Federal Credit Card Debt Settlement Laws - How New Debt Settlement Rules Work


Federal credit card debt settlement laws were established to control the activities of the credit card companies as well as the fraud settlement companies. It was found that the creditors increased the interest rates of the consumers without informing the consumers and even the interests were increased for those consumers who did not use the credit cards for one year. The new laws made it mandatory for the creditors to inform the consumers well in advance that the rates of interests will increase so that the consumers can prepare themselves for this interest adjustment and modify their budgets accordingly to avoid debt problems.

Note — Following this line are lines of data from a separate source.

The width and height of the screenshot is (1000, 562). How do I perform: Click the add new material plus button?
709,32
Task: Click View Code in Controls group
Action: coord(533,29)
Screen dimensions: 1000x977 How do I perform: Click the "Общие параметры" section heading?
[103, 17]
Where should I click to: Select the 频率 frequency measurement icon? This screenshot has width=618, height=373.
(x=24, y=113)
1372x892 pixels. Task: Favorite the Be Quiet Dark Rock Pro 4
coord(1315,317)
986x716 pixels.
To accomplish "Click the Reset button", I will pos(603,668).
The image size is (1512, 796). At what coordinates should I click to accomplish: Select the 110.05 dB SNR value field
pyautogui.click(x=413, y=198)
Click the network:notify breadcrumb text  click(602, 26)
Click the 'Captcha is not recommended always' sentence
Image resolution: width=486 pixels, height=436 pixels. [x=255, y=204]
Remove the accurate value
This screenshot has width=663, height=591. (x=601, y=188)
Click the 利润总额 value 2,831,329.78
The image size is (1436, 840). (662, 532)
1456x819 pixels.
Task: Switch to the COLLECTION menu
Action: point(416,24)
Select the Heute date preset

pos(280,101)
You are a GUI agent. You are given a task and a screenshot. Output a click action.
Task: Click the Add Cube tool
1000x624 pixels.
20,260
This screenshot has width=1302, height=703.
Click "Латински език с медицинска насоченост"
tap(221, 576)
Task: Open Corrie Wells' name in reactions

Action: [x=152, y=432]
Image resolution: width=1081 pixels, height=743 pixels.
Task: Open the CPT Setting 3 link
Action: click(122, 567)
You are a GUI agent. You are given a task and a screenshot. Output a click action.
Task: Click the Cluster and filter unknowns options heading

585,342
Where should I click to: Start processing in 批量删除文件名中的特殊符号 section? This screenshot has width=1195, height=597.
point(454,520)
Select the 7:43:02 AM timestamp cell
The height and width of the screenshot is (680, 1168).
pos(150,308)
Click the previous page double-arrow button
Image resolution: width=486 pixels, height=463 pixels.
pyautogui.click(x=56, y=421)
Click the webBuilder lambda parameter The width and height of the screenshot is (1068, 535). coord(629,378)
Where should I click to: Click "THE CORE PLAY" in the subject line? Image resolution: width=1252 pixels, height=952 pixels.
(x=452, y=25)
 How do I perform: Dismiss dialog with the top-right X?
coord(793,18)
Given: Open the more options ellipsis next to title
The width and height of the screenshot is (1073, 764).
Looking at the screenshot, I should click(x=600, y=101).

On the other hand the creditors were not allowed to increase the interest rates for those consumers who did not use the credit card for one year. This way the consumers received some relief. Again the creditors were asked to settle the existing debts for those who are struggling with their payments. The creditors in turn were allowed to use the stimulus cash and were required to pay less taxes. This increased the demand for settlement.

Meanwhile in the settlement industry, the increase in demand helped many fraud firms to flourish. These firms were cheating the consumers by asking for advance payment of the fees and when the consumers paid in advance, these firms did not negotiate with the creditors and informed the consumers that the negotiation failed. This way the consumers lost their money and the reputation of the whole settlement industry was hit. The FTC introduced a new law according to which the settlement companies are no longer allowed to collect up front fees. The companies are ordered to first settle the debts of the consumers and then ask for their service fee. This is how the new laws work.

Debt settlement is a viable option to filing bankruptcy and is becoming increasingly popular amongst Americans with over $10k in unsecured debt. Creditors are ready to negotiate. You can literally eliminate 50% of your unsecured debt with a settlement.